La traductologie à l’aune de la francophonie roumaine
1En paraphrasant les analyses de Jean‑Marie Schaeffer, qui démontre, s’inscrivant dans le droit courant du cognitivisme, que nous apprenons très jeunes à distinguer le réel de la fiction1, nous dirions qu’en tant que traducteurs et lecteurs de traductions, nous sommes capables de distinguer assez aisément une traduction d’une œuvre originale. Il y a des habitudes stylistiques, telles des « tics » de langage qui nous mettent rapidement sur la piste d’une traduction. Au point que certains écrivains audacieux embrassent cette manière pour mieux conforter leur horizon narratif, comme le très jeune détenteur du Prix de l’Académie Française 2012, Joël Dicker, auteur de La Vérité sur l’Affaire Harry Quebert (Éditions de Fallois / Âge d’Homme, 2012) où l’adoption d’une certaine écriture-traduction opère en tant que leurre véritable. Du reste, certains critiques et premiers lecteurs du roman l’ont senti comme tel et l’ont présenté comme le meilleur « roman américain de l’automne » qui était « écrit directement en français... par un auteur suisse » [c’est nous qui soulignons], Bernard Pivot lui-même disant, en substance : ne cherchez pas le traducteur, c’est un récit français ! Dans ce cas, la fiction se dénonce comme feinte. Il est clair que lorsque nous lisons un texte, nous sommes capables de reconnaître son statut et parfois cela influence aussi notre lecture, plus encore si ce texte a été transposé dans une autre langue que celle dans laquelle il a été écrit.
2C’est justement sur la traduction en tant qu’écriture et que réécriture d’une œuvre que nous invite à réfléchir l’ouvrage Pour une critique des traductions de Muguras Constantinescu, universitaire roumaine et francophone d’adoption.
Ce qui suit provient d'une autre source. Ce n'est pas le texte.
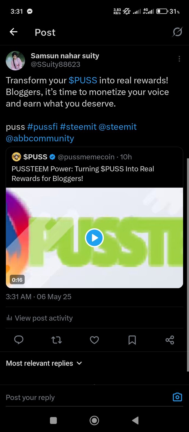Tap the share icon
The width and height of the screenshot is (189, 432).
(x=170, y=340)
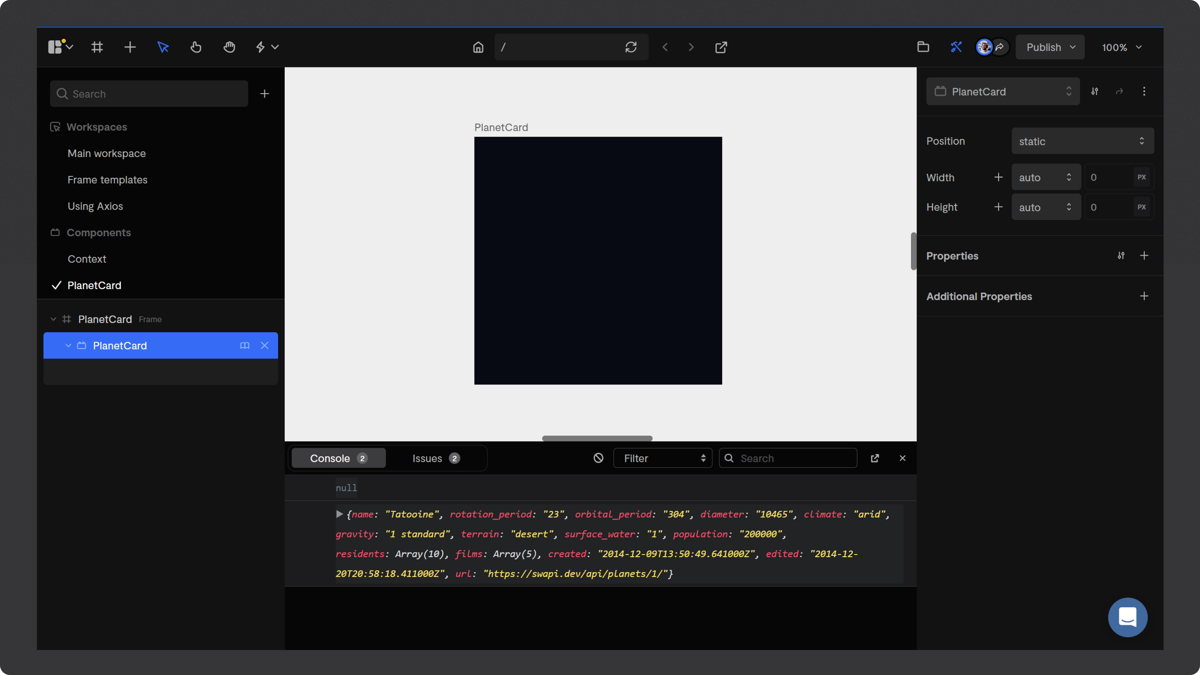Viewport: 1200px width, 675px height.
Task: Click the home icon in toolbar
Action: pos(478,47)
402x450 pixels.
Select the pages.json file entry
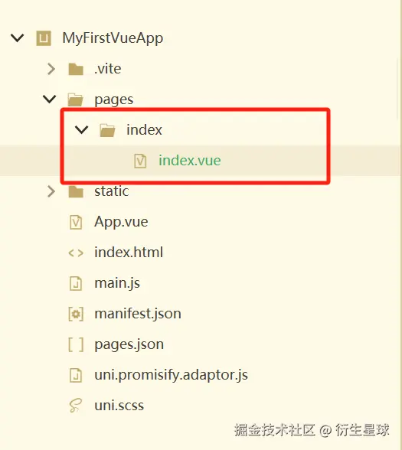click(129, 344)
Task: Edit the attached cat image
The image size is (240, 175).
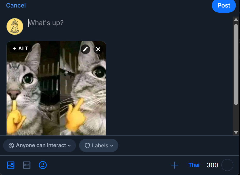Action: coord(86,49)
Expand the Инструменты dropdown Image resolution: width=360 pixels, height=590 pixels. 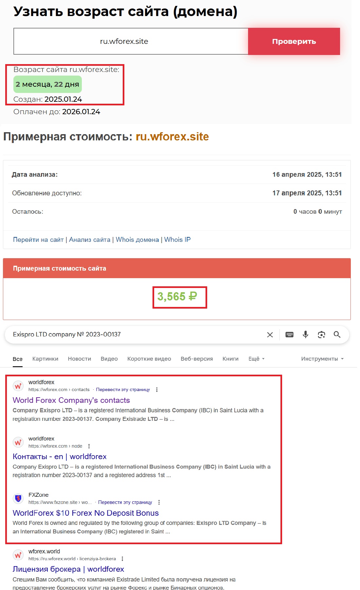pos(322,359)
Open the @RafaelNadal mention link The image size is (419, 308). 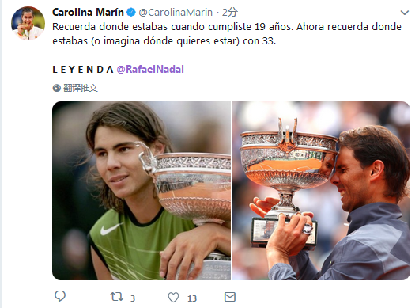150,70
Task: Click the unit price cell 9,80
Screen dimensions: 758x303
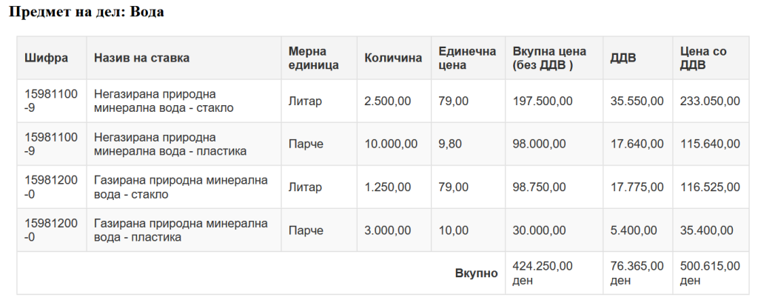Action: pos(450,144)
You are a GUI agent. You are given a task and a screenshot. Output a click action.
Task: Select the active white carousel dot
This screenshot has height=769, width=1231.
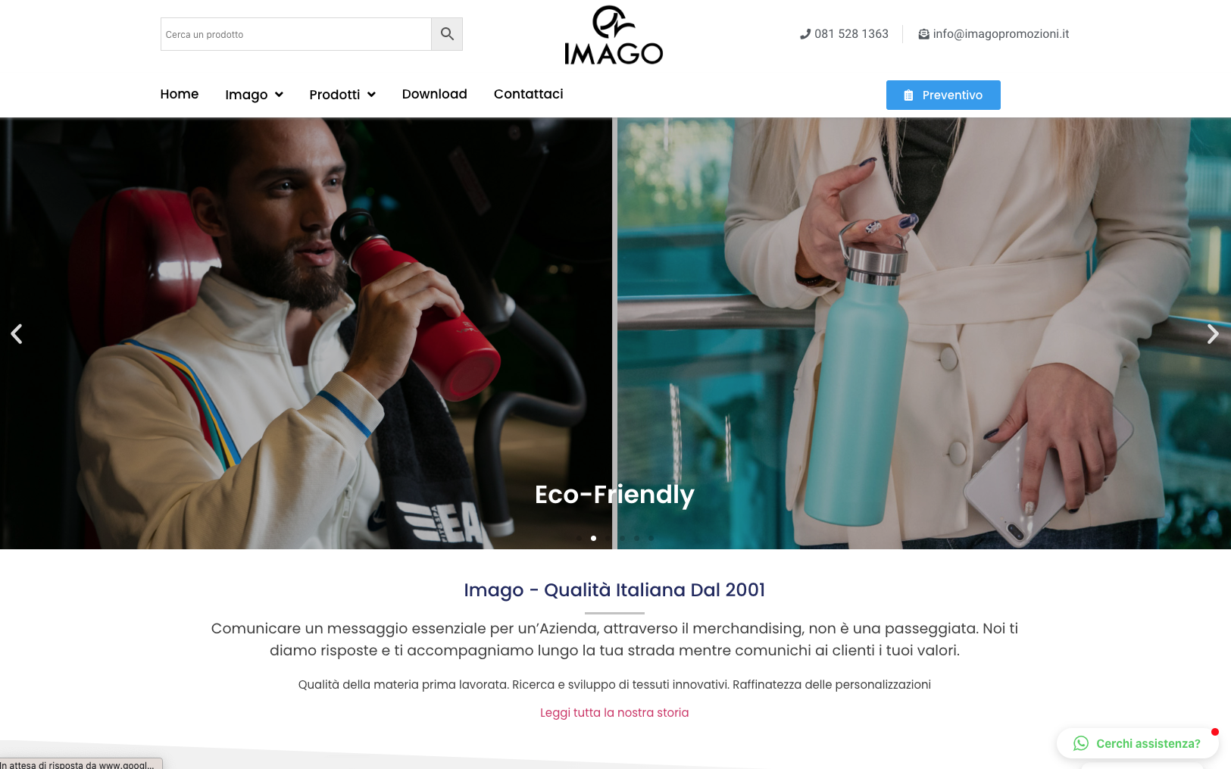[593, 538]
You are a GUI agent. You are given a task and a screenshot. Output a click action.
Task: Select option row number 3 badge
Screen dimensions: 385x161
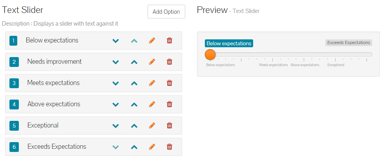[14, 83]
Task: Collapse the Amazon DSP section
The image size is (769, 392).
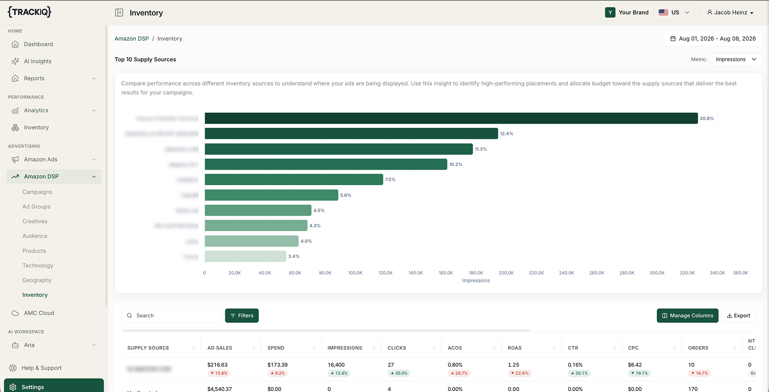Action: [94, 177]
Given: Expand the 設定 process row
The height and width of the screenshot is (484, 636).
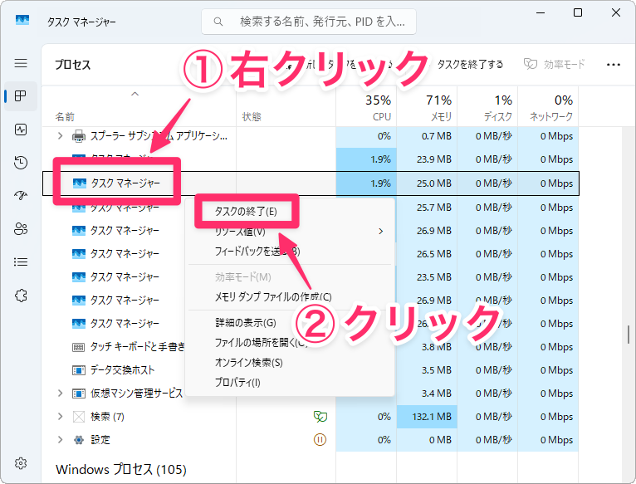Looking at the screenshot, I should coord(60,439).
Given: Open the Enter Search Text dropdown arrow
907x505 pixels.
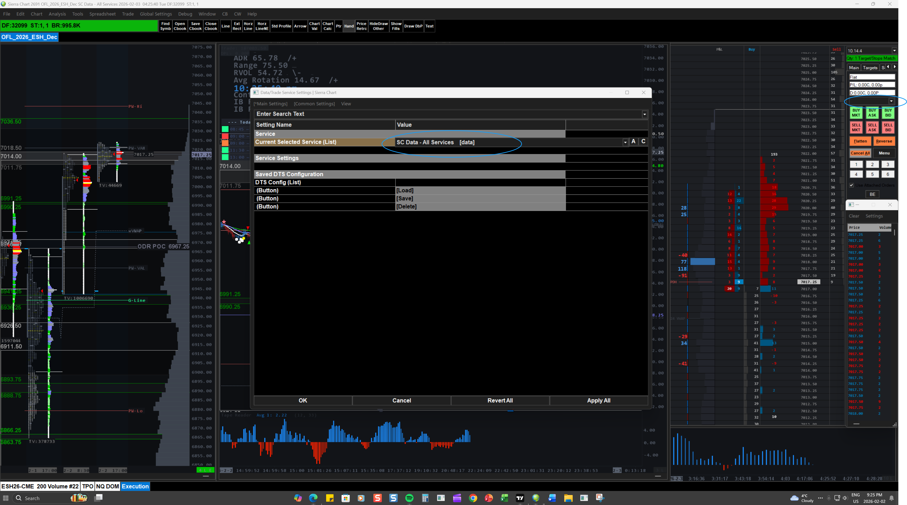Looking at the screenshot, I should point(644,114).
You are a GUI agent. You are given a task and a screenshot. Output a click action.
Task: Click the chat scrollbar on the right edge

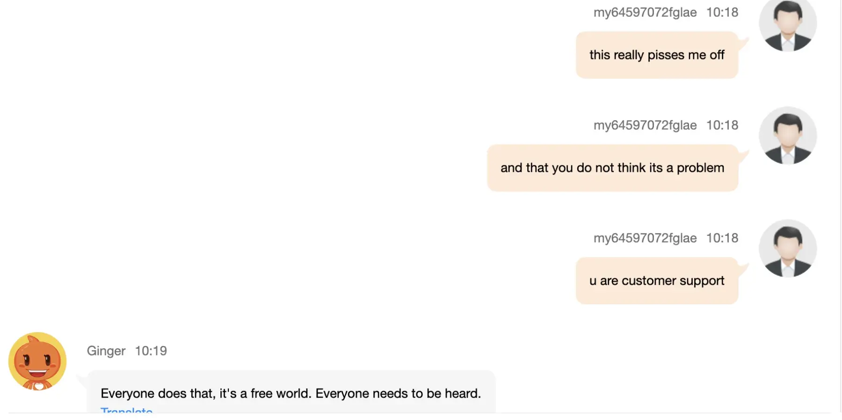(x=840, y=206)
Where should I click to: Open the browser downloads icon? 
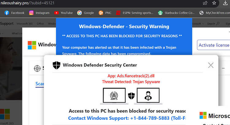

Partant de l’idée que le projet bermanien d’une discipline qu’on nommerait « critique des traductions » est encore loin d’être constitué, l’auteure de l’ouvrage se propose d’en enrichir et d’en consolider la réflexion grâce à son « expérience de praticienne et théoricienne de la traduction littéraire, ainsi que celle d’enseignante des théories sur la traduction », comme elle l’avoue dès l’ouverture de son « Argument ». D’emblée, la notion est bien cernée, s’inscrivant dans l’approche d’Antoine Berman (1995)2 tout en proposant un réajustement dans une démarche plus flexible, étayée par l’apport des « pratiques préparatoires ».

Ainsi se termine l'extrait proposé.